When working in the community, and seeing the vast needs of the people in relation to our ability to satisfy these needs as healthcare professionals, it is difficult to prevent a sense of frustration and perhaps despondency from developing.
The reality we are faced with is that there are multiple issues, at a political, social, financial and organisational level, that prevent the provision of efficient and effective healthcare. When we see qualified OTs who spend a significant amount of time doing nothing of consequence, even though there's a mountain of work waiting outside the door of the hospital or clinic, we often become angry or indignant in the knowledge that they are doing an injustice not just to our profession, but to the people we serve. However, perhaps they have looked into the abyss that is the over-burdened health system, and that view has snuffed out the flame that once fuelled their passion for their profession.

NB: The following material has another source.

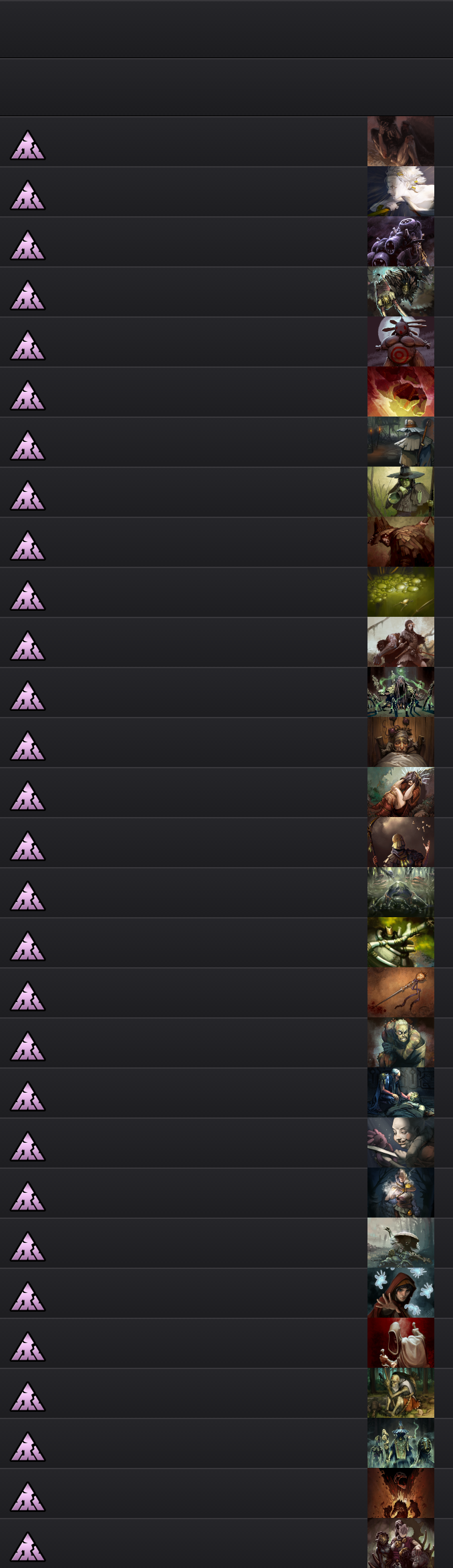
Task: Open the thumbnail of the figure crouching with head down
Action: 401,142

For us, emerging into the same world, with the same problems, it is imperative that we learn to draw our gaze back to the small accomplishments we make every day, to continuously rekindle the enthusiasm within us and make sure that we remain burning steadily bright, carrying the torch for our profession.

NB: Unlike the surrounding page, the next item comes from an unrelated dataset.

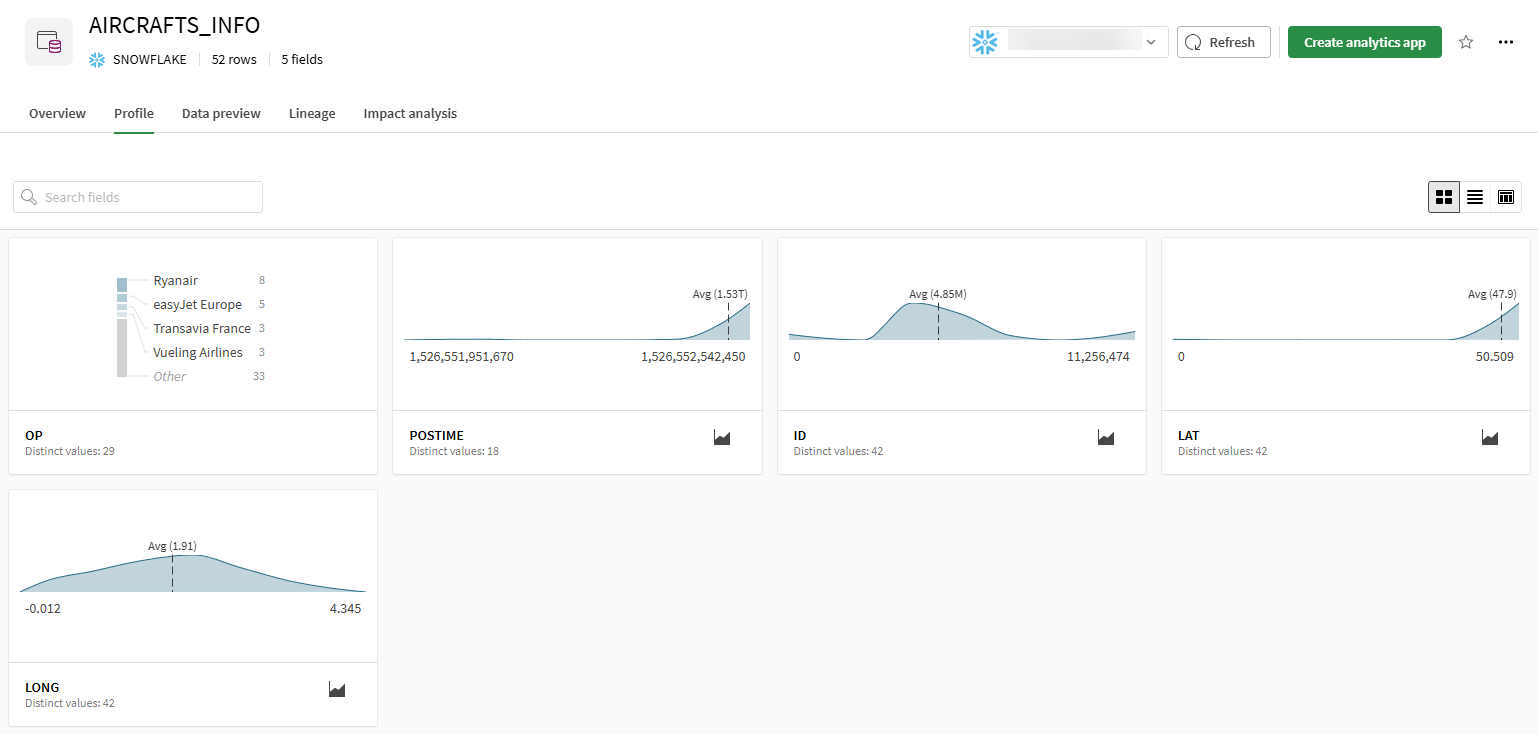Viewport: 1538px width, 734px height.
Task: Click the Ryanair bar segment in OP card
Action: click(122, 285)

Venturino, M. (2013). Health Care Reform in the US and in South Africa: Does New Policy Cure the Disease or Merely Alleviate the Symptoms? Africa Institute of South Africa. Policy Brief no. 90. Electronic copy retrieved from http://www.ai.org.za/wp-content/uploads/downloads/2013/07/Health-Care-Reform-in-the-US-and-in-South-Africa.pdf
Centre for Rural Health (2013). The perceived roles of CCGs and acceptability of implementing a community-based maternal, neonatal, child and women's health intervention in KZN, South Africa. Retrieved from crh.ukzn.ac.za/.../cframewrok_report_1March_final_AP_14_45.sflb. on 27 April 2016.
Harrison, D. (2009). An Overview of Health and Healthcare in South Africa 1994-2010: Priorities, Progress and Prospects for New Gains. National Health Leaders' Retreat: Muldersdrift.
Engebrecht, B., Crisp, N (2010). Improving the Performance of the Health System. South African Health Review 2010. pp. 194-205
Uren, S (2009). An Investigation into the Emotional Experience of Caregiving. University of the Witwatersrand: Johannesburg.